BRASÍLIA – Nomeado em 26 de março de 2026, Dario Durigan chega ao comando do Ministério da Fazenda em plena pressão dupla: o avanço da guerra no Oriente Médio encarece o diesel e o calendário eleitoral reduz a paciência do mercado para surpresas fiscais.
- Em resumo: Durigan libera subsídio de R$ 1,20 por litro do diesel até maio e promete manter o arcabouço fiscal mesmo com espaço de gasto quase zerado.
Por que o diesel virou teste imediato
Com cerca de 30% do combustível importado, qualquer alta externa é sentida nas bombas. Para conter o impacto, o novo ministro apresentou subsídio dividido entre União e Estados, válido até o fim de maio. Segundo dados do Banco Central, o transporte responde por fatia decisiva da inflação e pode contaminar alimentos e serviços em poucos meses.
A medida evita repique de preços agora, mas transfere a conta para o Tesouro num momento em que o limite de crescimento real das despesas é de 2,5% ao ano.
“A prioridade é previsibilidade. O mercado reage mal a mudanças abruptas, portanto é hora de reforçar metas já definidas”, alerta o administrador Raphael Costa.
Equilíbrio fiscal em ano de pouca margem
Durigan foi o braço direito de Fernando Haddad na renegociação da dívida dos estados e na primeira fase da reforma tributária. Agora, o desafio é mostrar que a arrecadação extra de 2025 não foi ponto fora da curva. Especialistas lembram que o atual arcabouço dependeu do aumento de impostos e dá sinais de exaustão antes mesmo de 2027, quando um novo modelo deverá ser discutido.

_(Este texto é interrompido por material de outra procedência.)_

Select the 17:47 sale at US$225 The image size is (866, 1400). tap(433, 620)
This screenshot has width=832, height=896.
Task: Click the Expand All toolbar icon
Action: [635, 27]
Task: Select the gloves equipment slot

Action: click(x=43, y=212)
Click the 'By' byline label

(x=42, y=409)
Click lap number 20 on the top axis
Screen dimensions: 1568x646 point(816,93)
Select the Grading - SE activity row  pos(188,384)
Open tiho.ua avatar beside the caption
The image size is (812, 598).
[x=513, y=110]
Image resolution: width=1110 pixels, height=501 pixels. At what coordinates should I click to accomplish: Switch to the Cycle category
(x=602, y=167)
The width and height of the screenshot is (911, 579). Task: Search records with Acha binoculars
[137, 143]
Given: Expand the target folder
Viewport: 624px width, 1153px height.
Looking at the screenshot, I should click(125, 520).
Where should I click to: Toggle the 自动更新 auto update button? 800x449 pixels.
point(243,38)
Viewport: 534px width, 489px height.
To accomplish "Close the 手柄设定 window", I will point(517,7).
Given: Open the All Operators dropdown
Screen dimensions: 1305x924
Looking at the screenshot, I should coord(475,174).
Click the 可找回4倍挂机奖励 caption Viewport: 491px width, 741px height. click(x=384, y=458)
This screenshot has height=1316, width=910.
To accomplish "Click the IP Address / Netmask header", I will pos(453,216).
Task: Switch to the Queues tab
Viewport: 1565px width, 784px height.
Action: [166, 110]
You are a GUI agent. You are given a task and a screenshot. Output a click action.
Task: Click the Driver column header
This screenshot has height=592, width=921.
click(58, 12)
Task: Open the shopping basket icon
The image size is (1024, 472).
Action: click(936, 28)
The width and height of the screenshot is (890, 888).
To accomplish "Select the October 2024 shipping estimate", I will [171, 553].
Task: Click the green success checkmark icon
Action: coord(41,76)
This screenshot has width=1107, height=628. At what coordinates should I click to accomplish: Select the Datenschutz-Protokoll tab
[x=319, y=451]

Sem capital político próprio, o ministro tende a atuar mais como guardião do legado do que como articulador de reformas estruturais. O Congresso esvaziado pela campanha já indica que pautas como o “imposto do pecado” e a PEC do 6×1 devem ficar para depois das urnas.
Pressões eleitorais e cenário pós-2027
A governabilidade até outubro passa por evitar surpresas nos indicadores. Qualquer medida populista que fure o teto informal de credibilidade fiscal pode derrubar o humor do investidor em questão de horas. Já para o ciclo 2027-2030, paira a dúvida: Durigan terá fôlego político para redesenhar regras ou será apenas peça de transição?
Por ora, a resposta virá da capacidade de atravessar os próximos meses sem solavancos — e de convencer governadores a dividir a conta do diesel sem recorrer a aumentos de tributos.